Kramt es una marca que combate la falta de oportunidades, creada desde la sostenibilidad.
La desigualdad y falta de oportunidades es todavía una realidad que condiciona nuestro día a día en el ámbito personal, pero también profesional. Y poner voz a cada una de estas situaciones es el principal objetivo de estas dos emprendedoras valencianas: “Queremos cubrir las necesidades e intereses de personas que son diferentes, a la hora de hablar de género, etnia o capacidades”.
Las futbolistas saben bien lo que es vivir en la falta de oportunidades, y con su experiencia quieren ayudar en su sector a deportes minoritarios, adaptados, inclusivos; y a cualquier grupo social que sufra esta falta de equidad. Y también por supuesto, poner el foco del emprendimiento y liderazgo femenino en el mundo empresarial.

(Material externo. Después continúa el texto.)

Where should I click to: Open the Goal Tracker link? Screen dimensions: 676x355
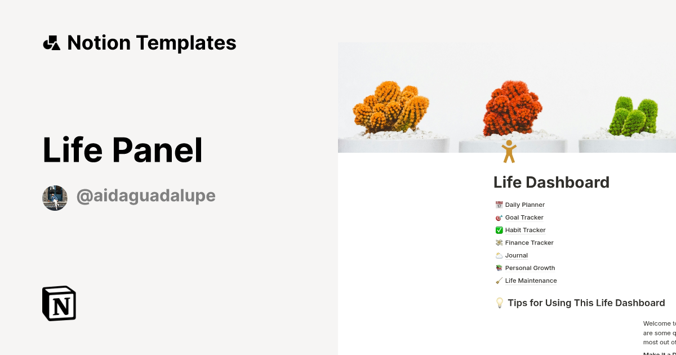(524, 217)
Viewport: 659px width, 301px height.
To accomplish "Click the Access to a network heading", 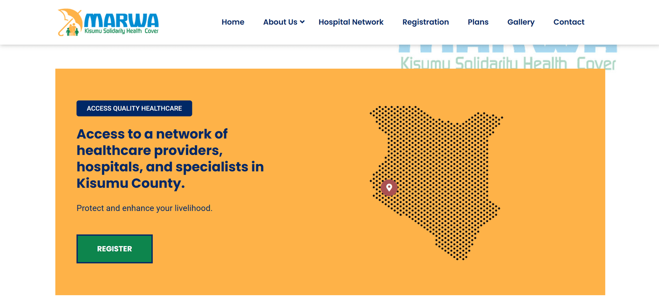I will (170, 158).
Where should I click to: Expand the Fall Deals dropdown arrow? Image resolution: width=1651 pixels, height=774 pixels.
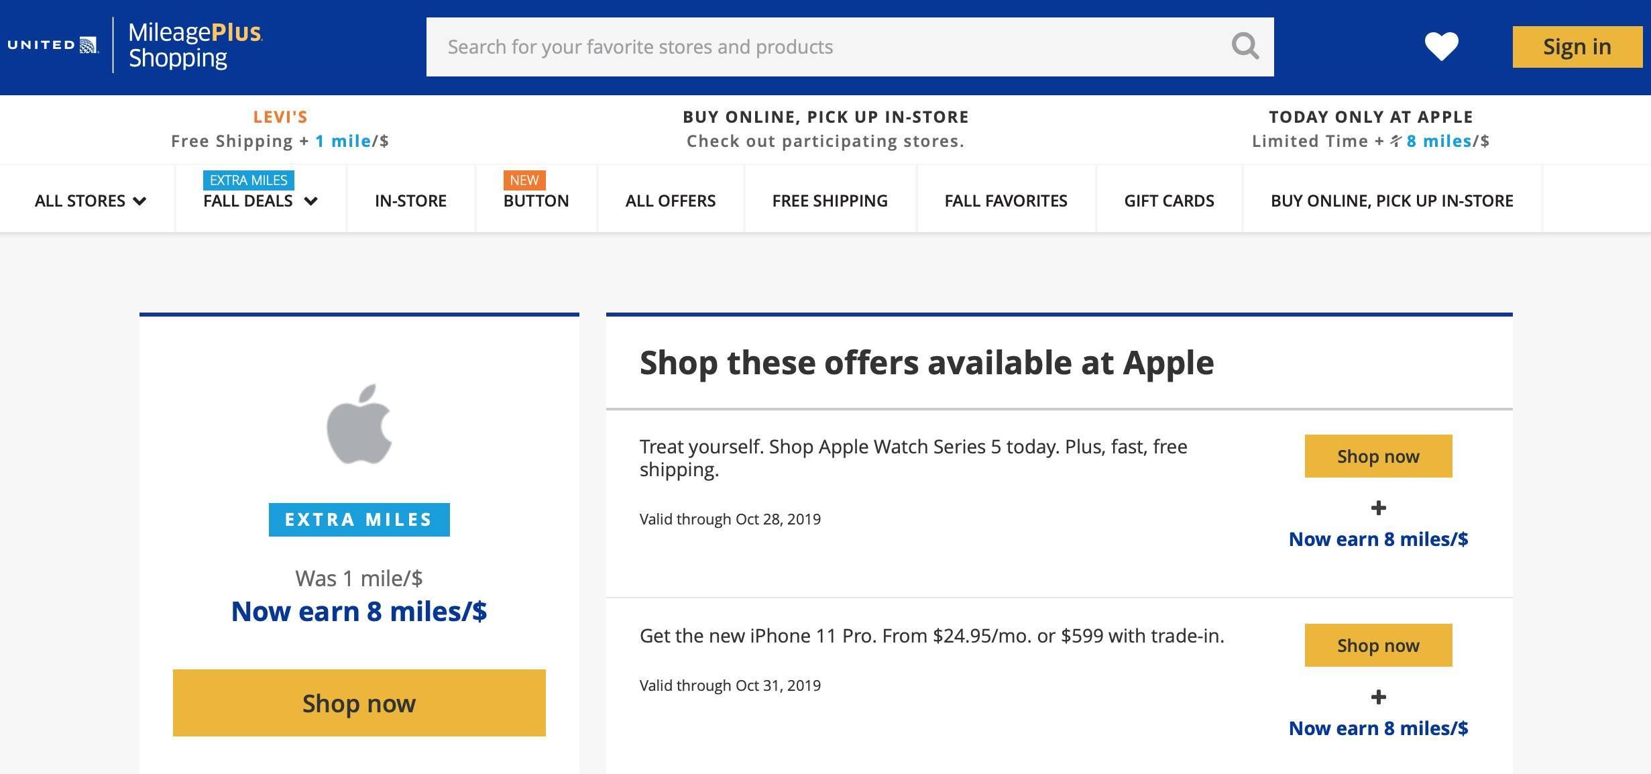(x=310, y=201)
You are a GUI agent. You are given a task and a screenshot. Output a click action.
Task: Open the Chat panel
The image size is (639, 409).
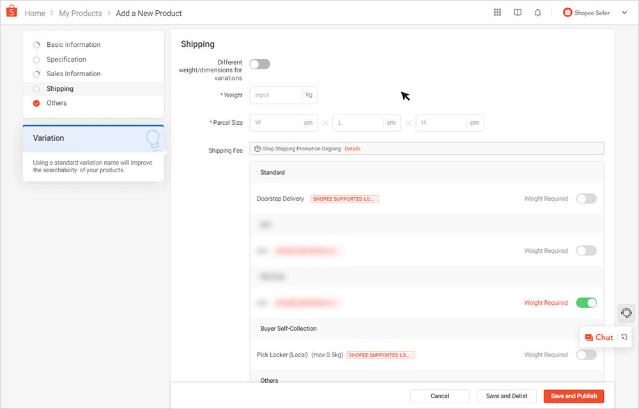[x=599, y=337]
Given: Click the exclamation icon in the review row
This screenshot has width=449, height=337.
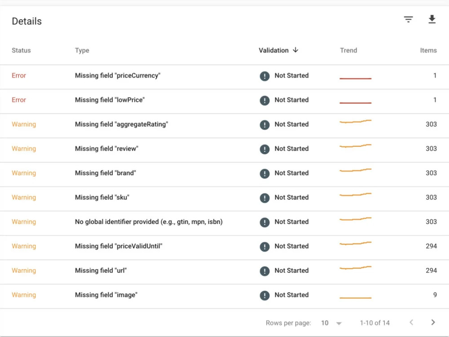Looking at the screenshot, I should pos(264,149).
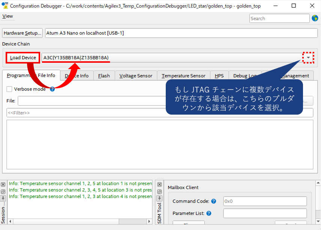
Task: Click the Hardware Setup button
Action: click(22, 33)
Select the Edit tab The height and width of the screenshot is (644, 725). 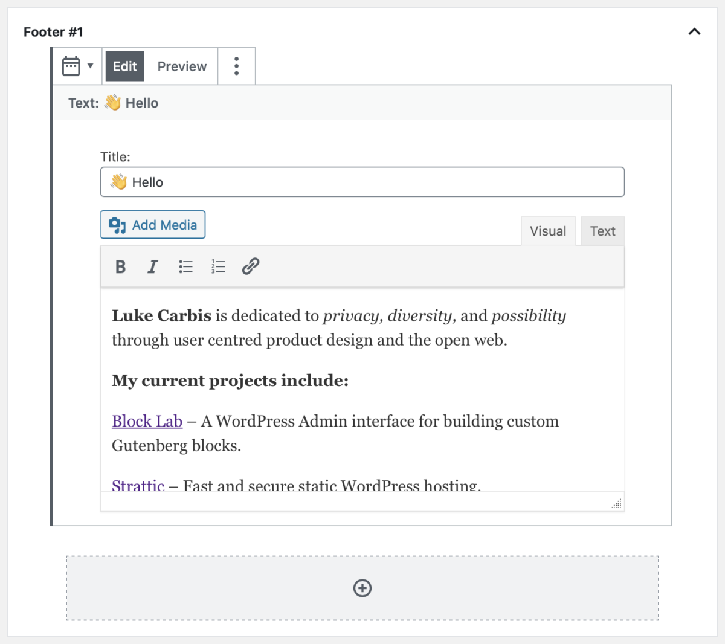click(124, 66)
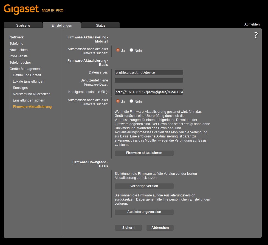The height and width of the screenshot is (245, 268).
Task: Click the Datenserver input field
Action: click(x=149, y=72)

‘Kramt’ es una marca de ropa para “vestir con nuestra voz”; y por ello hay una historia detrás de cada prenda. La ‘camiseta 261’ cuenta la historia de la primera mujer en correr y acabar los 42km de la maratón en Boston con el dorsal 261, lo que fue un antes y un después en la aceptación de la mujer en esta práctica deportiva. Intentaron descalificarla pero consiguió hacer historia al grito de “yo solo quiero correr”. Como esta, muchos son los significados tras cada una de las prendas.
Una marca que produce todas sus prendas dentro de la Comunidad Valenciana, con materiales 100% sostenibles, otro de los grandes compromisos de la marca: “Apoyar acciones y eventos que favorezcan a la creación o aumento de la concienciación a favor del medio ambiente”.